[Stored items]
+++++
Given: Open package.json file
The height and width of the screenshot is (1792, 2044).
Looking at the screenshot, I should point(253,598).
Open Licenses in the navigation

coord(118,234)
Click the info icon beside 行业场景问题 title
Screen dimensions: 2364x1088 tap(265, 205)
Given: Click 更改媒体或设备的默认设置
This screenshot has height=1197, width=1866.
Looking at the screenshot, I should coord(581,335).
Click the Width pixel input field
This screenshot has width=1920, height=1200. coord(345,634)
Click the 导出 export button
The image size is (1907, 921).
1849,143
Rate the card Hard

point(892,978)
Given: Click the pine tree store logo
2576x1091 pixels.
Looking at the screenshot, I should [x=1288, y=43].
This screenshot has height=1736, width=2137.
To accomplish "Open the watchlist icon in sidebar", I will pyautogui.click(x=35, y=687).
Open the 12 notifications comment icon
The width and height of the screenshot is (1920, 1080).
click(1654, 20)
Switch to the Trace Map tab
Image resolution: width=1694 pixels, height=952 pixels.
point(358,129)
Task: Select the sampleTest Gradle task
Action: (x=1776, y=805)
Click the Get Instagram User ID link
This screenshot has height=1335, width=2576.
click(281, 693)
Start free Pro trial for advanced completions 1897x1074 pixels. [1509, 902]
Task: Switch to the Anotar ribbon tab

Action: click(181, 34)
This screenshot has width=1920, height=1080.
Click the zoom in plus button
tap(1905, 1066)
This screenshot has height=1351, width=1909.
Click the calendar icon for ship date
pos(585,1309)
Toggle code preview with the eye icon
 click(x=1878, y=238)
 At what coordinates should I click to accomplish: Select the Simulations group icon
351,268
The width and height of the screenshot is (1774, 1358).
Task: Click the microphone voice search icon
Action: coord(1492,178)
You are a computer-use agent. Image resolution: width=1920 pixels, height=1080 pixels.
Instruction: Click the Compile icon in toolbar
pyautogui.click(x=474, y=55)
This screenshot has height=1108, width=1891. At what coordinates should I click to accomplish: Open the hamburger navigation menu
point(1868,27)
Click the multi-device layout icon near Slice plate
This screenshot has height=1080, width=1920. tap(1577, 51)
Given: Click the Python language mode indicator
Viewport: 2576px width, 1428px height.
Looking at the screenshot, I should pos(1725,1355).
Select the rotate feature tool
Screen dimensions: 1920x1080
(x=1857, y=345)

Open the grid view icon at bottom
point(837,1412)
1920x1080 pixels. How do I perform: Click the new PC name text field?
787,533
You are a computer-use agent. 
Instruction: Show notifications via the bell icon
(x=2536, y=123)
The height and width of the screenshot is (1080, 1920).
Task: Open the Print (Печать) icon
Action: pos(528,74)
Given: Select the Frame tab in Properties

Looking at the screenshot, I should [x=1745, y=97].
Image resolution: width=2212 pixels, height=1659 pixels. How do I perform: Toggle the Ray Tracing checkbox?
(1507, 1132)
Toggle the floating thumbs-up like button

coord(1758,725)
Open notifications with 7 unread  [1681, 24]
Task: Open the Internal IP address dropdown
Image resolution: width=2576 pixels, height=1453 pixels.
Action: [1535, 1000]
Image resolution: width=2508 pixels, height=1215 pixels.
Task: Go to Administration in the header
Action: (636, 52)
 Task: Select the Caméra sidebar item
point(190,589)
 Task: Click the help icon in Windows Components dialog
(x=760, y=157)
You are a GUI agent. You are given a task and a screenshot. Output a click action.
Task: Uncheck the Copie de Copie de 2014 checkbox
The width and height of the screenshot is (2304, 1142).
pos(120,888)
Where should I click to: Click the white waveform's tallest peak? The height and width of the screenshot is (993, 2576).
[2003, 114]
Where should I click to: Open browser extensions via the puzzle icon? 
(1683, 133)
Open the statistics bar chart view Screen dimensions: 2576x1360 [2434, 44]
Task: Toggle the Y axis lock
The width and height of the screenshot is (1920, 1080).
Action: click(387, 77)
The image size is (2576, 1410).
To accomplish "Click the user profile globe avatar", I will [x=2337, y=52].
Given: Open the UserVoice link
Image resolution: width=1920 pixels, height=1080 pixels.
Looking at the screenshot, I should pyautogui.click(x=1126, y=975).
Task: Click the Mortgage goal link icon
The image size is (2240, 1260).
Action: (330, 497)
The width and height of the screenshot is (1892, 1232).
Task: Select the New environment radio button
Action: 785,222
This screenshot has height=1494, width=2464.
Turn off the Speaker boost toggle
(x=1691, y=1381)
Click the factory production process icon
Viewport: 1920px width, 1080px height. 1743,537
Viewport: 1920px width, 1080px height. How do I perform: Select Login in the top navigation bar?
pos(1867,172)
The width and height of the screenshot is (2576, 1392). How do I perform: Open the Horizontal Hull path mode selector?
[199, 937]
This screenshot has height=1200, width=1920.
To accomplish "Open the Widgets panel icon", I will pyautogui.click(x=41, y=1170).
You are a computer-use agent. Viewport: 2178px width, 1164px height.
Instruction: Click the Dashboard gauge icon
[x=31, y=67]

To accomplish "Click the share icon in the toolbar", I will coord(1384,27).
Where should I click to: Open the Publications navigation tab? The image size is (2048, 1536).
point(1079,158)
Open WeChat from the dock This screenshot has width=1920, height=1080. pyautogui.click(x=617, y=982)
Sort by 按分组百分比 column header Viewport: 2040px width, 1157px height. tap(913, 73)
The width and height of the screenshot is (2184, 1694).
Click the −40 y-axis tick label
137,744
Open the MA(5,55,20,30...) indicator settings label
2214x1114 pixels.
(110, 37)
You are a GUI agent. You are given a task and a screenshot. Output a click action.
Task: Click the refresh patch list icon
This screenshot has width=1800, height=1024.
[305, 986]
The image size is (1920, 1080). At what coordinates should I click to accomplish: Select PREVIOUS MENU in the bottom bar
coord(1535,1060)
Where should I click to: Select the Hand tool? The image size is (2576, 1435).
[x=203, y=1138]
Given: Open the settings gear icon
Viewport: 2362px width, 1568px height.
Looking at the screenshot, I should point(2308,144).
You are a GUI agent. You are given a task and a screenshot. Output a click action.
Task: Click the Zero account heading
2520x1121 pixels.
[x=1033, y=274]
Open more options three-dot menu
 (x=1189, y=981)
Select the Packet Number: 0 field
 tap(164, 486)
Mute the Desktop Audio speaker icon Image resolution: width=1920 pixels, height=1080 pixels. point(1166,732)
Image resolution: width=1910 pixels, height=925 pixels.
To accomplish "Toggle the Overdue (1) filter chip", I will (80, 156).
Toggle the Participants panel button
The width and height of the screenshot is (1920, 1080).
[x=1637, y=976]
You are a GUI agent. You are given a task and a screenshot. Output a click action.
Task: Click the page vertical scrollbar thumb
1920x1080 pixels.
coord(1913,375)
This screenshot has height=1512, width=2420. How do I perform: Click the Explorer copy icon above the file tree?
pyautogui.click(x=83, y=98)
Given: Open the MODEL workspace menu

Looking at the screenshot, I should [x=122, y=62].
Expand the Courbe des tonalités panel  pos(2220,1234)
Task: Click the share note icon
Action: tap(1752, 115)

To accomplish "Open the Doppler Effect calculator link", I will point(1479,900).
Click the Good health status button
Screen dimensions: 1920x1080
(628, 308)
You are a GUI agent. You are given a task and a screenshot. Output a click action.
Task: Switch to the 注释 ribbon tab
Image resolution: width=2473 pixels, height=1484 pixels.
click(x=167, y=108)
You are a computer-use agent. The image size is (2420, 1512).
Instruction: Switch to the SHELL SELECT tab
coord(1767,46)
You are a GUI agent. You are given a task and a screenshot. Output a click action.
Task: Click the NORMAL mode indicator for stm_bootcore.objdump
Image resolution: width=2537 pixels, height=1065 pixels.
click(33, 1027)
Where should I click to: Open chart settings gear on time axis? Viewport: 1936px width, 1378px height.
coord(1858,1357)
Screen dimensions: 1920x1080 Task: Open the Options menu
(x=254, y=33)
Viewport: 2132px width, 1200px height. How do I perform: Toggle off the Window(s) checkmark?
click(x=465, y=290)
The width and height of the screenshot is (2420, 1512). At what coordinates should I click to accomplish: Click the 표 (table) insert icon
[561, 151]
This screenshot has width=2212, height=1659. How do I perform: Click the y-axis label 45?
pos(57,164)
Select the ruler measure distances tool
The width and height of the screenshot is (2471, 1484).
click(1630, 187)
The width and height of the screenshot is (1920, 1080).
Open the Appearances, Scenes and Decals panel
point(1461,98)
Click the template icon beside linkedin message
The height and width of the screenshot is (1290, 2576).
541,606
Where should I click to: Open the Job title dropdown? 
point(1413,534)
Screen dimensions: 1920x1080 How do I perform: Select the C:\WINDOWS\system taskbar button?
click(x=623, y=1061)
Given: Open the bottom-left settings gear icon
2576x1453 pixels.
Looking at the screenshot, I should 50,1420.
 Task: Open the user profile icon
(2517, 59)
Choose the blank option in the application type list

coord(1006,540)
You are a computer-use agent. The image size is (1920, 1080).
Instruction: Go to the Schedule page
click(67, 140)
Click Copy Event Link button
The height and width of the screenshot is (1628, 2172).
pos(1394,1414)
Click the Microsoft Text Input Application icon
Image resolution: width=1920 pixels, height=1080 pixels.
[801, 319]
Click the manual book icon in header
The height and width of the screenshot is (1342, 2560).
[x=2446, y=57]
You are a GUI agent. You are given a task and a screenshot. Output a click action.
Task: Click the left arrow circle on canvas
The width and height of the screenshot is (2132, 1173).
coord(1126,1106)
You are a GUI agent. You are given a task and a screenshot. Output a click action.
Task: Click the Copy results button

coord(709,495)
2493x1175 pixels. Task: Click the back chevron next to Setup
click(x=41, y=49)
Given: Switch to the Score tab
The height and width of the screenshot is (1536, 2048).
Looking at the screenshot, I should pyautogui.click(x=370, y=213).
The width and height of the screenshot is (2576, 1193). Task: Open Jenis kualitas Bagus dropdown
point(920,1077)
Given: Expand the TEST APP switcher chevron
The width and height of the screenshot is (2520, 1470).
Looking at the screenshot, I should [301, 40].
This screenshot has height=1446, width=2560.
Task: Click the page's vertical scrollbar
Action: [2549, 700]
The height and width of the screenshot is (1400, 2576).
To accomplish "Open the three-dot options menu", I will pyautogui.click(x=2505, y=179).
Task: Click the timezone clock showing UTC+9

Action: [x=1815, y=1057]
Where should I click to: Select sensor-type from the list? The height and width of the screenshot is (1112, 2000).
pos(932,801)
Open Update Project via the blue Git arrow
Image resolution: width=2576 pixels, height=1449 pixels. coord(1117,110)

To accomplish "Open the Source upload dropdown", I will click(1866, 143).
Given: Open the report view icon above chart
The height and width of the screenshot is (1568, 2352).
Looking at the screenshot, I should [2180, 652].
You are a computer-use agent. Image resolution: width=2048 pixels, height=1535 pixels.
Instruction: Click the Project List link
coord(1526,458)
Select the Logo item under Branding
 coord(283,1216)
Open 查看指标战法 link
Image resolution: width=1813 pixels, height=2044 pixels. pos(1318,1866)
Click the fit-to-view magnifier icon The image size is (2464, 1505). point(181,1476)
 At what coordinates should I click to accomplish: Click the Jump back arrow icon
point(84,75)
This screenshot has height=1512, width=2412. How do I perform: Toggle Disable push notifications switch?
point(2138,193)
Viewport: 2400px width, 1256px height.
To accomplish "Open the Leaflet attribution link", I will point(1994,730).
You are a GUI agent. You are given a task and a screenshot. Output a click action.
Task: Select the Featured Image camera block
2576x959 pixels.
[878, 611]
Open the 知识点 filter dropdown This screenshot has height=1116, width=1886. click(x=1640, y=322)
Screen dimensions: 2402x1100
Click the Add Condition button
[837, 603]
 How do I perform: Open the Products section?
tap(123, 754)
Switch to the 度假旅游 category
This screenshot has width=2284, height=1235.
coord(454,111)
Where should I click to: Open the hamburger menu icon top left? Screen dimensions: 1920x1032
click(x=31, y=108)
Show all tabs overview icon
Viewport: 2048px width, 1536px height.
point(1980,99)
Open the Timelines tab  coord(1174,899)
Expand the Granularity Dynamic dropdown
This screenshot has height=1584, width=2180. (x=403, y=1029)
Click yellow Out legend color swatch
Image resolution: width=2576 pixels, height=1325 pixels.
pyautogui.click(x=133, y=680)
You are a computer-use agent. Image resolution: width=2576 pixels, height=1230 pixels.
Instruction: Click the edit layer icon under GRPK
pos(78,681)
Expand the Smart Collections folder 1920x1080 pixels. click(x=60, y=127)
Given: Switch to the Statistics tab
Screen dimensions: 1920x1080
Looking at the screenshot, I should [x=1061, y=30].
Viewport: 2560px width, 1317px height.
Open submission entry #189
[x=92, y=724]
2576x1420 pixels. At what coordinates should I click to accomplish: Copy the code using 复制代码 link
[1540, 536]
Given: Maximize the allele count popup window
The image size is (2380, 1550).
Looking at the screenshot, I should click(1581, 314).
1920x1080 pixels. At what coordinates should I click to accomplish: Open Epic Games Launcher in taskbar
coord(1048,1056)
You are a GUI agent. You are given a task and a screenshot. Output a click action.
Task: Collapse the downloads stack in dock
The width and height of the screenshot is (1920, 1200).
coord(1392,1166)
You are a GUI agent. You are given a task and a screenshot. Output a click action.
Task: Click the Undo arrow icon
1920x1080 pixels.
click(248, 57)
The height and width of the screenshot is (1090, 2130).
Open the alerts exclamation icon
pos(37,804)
+++++
▸ WORK REQUEST
Set down again, word for word, the stretch of records from the line with "Click the info icon beside 行业场景问题 title" to the line with "This screenshot has height=1736, width=2137.", both of those lines included.

▸ SOLUTION FOR THIS TASK
Click the info icon beside 行业场景问题 title
Screen dimensions: 2364x1088 tap(265, 205)
Given: Click 更改媒体或设备的默认设置
This screenshot has height=1197, width=1866.
Looking at the screenshot, I should coord(581,335).
Click the Width pixel input field
This screenshot has width=1920, height=1200. coord(345,634)
Click the 导出 export button
The image size is (1907, 921).
1849,143
Rate the card Hard

point(892,978)
Given: Click the pine tree store logo
2576x1091 pixels.
Looking at the screenshot, I should [x=1288, y=43].
This screenshot has height=1736, width=2137.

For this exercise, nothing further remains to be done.